Fast-BOCPD treats performance as a first-class feature. The benchmarking
suite under ``benchmarks/`` is designed to answer three questions:

1. *How fast is each observation model in both online and offline modes?*
2. *How does performance evolve as we optimize the code base?*
3. *How do we compare against other open-source BOCPD implementations?*

This page summarizes the methodology documented in ``benchmarks/README.md``.

Data Generation
---------------

Synthetic datasets are produced by ``benchmarks/scripts/generate_data.py``.
Each file encodes known changepoint locations so we can validate both
accuracy and speed.
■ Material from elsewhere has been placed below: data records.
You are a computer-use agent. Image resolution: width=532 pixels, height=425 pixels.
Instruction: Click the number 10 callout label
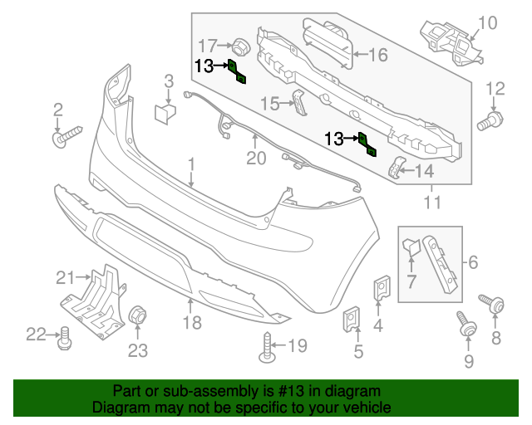pyautogui.click(x=487, y=22)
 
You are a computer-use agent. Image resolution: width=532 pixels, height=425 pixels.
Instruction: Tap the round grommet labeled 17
pyautogui.click(x=239, y=45)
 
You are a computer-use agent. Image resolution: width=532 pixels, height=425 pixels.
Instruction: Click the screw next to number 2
pyautogui.click(x=63, y=137)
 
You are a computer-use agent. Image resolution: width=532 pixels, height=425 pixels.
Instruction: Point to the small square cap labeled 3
pyautogui.click(x=165, y=113)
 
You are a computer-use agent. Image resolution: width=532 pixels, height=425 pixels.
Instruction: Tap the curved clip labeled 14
pyautogui.click(x=397, y=168)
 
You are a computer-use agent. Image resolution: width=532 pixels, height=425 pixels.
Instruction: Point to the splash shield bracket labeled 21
pyautogui.click(x=93, y=296)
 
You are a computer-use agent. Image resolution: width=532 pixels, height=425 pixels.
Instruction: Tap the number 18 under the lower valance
pyautogui.click(x=192, y=322)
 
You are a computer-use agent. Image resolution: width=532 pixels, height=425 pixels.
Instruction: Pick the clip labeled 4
pyautogui.click(x=382, y=288)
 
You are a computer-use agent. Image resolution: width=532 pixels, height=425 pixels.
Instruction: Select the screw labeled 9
pyautogui.click(x=466, y=326)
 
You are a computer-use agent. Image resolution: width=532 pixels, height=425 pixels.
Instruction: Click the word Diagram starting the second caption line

Key parameters:

* **Distribution** – ``gaussian``, ``student_t_fixed``, ``student_t_grid``,
  ``poisson``, ``gamma``, ``bernoulli``, ``binomial``
* **Expected run length** – λ = 150 observations between changepoints
* **Sizes** – 1,000 / 10,000 / 100,000 observations

Generated arrays are versioned under ``benchmarks/data/``. The benchmark
runner checks for missing files and regenerates them automatically.

Execution Protocol
------------------

All benchmark scripts (``benchmark_fast_bocpd.py``,
``benchmark_competitors.py``) follow the same protocol:

1. **Warm-up runs** – ``--warmup-runs`` (default 2) to prime instruction
   caches and avoid measuring import/initialization overhead.
2. **Timed runs** – ``--runs`` (default 10) executed back-to-back using
   ``time.perf_counter`` with microsecond precision.
3. **Aggregation** – We record the per-run median runtime, throughput, and
   coefficient of variation (CV%) to characterise both performance and
   stability.

Benchmarks are compiled with ``-O3 -march=native -fomit-frame-pointer`` and
are typically executed on a modern laptop/workstation. Results may vary,
but relative differences remain consistent.

Performance Metrics
-------------------

Three metrics are reported everywhere (internal and competitor benchmarks):

* **Median runtime (seconds)** – robust central tendency (less sensitive to
  outliers than mean).
* **Throughput (obs/sec)** – number of observations processed per second;
  higher is better.
* **Coefficient of variation (CV%)** – ``(std / mean) × 100`` indicating
  run-to-run stability. CV% < 1% means results are highly reproducible.

Quick Start
-----------

``benchmarks/benchmark.sh`` orchestrates the entire suite:

.. code-block:: bash

   # All Fast-BOCPD models
   ./benchmark.sh fbocpd

   # Specific model
   ./benchmark.sh gaussian

   # Competitors
   ./benchmark.sh competitors

   # Everything
   ./benchmark.sh .

The script handles data generation, invokes the appropriate Python runner,
and prints formatted summaries.

Also see ``benchmarks/competitors/requirements.txt`` for installation
instructions for third-party libraries.

For more control, call the Python scripts directly:

.. code-block:: bash

   # Fast-BOCPD
   cd benchmarks/scripts
   python benchmark_fast_bocpd.py --distribution gaussian --runs 20 --warmup-runs 3
   python benchmark_fast_bocpd.py --distribution poisson --size 10000

   # Competitors
   python benchmark_competitors.py --lib ruptures --runs 10
   python benchmark_competitors.py --lib dtolpin --size 1000

Historical Tracking
-------------------

Optimization progress is documented in ``benchmarks/Benchmark_tracking.md``.
Every major iteration captures:

* Raw benchmark outputs for all models
* Compiler flags and environment notes
* Narrative explaining observed regressions or improvements

Refer to that log when evaluating long-term trends or validating that new
optimizations maintain performance guarantees.